Red, white, and blue are the colors most frequently associated with the U.S. government, but Speaker of the House Nancy Pelosi (D-Calif.) is introducing a new shade: green. On April 19, the Speaker accepted a preliminary proposal titled “Green the Capitol Initiative.”
Red, white, and blue are the colors most frequently associated with the U.S. government, but Speaker of the House Nancy Pelosi (D-Calif.) is introducing a new shade: green. On April 19, the Speaker accepted a preliminary proposal titled “Green the Capitol Initiative,” and in doing so announced that operations of the Capitol Complex, which includes congressional office buildings and the 775,000-sf U.S. Capitol Building, would become carbon neutral no later than the end of the 110th Congress (in late 2008 or early 2009). The preliminary report was prepared by Daniel Beard, the Chief Administrative Officer of the House. A final report is due in late June.
In 2006, operation of the Capitol Complex was responsible for approximately 91,000 tons of greenhouse gas emissions (expressed in carbon dioxide equivalents), according to the Lawrence Berkeley National Laboratory.

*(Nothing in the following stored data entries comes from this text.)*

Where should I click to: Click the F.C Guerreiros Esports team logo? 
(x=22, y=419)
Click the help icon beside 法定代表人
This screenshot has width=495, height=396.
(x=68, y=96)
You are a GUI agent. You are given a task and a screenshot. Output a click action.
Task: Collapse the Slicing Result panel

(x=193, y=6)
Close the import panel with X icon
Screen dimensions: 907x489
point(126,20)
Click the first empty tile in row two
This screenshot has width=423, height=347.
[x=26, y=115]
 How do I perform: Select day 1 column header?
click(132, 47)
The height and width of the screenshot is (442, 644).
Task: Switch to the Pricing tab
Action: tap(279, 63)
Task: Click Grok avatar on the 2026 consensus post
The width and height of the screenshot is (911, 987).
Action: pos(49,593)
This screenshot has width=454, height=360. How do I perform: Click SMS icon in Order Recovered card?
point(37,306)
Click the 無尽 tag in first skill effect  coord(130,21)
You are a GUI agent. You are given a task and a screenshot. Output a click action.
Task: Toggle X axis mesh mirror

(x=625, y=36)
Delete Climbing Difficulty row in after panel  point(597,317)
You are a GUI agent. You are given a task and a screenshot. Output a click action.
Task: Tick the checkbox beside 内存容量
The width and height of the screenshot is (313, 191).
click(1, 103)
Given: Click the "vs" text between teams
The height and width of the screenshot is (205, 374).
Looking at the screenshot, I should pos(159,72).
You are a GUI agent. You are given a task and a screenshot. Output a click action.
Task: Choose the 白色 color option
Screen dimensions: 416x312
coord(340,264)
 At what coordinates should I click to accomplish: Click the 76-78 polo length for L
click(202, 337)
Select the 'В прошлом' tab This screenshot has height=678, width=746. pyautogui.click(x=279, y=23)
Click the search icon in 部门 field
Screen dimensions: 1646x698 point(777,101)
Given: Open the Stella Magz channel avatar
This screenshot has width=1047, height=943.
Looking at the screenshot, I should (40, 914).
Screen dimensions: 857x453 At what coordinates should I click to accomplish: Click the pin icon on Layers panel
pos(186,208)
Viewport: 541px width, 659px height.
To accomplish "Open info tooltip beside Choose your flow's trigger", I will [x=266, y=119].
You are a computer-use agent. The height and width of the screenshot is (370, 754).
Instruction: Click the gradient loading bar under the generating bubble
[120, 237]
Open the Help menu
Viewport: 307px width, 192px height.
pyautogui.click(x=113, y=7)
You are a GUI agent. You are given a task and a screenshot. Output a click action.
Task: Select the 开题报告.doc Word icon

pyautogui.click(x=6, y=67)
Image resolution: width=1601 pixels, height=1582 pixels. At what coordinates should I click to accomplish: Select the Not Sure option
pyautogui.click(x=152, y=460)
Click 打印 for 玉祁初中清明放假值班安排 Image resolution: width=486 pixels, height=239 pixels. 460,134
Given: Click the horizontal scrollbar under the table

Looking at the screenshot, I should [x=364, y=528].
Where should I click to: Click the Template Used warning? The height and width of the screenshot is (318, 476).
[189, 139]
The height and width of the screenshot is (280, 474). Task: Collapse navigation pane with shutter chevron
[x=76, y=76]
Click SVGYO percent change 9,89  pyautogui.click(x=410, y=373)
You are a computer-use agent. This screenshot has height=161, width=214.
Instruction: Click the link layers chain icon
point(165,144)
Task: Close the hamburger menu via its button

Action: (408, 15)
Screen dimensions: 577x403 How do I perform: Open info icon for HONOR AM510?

That amount is equivalent to the annual carbon dioxide emissions of 17,200 cars. The largest source of emissions was electricity, which accounted for 63% of total carbon emissions.
Aggressively improving energy efficiency is one of the report’s six recommendations for reducing the Capitol Complex’s rather substantial carbon footprint. Those recommendations include:
1.Operate in a carbon-neutral manner. The report states that the first and most important step is an immediate commitment to carbon-neutral operations.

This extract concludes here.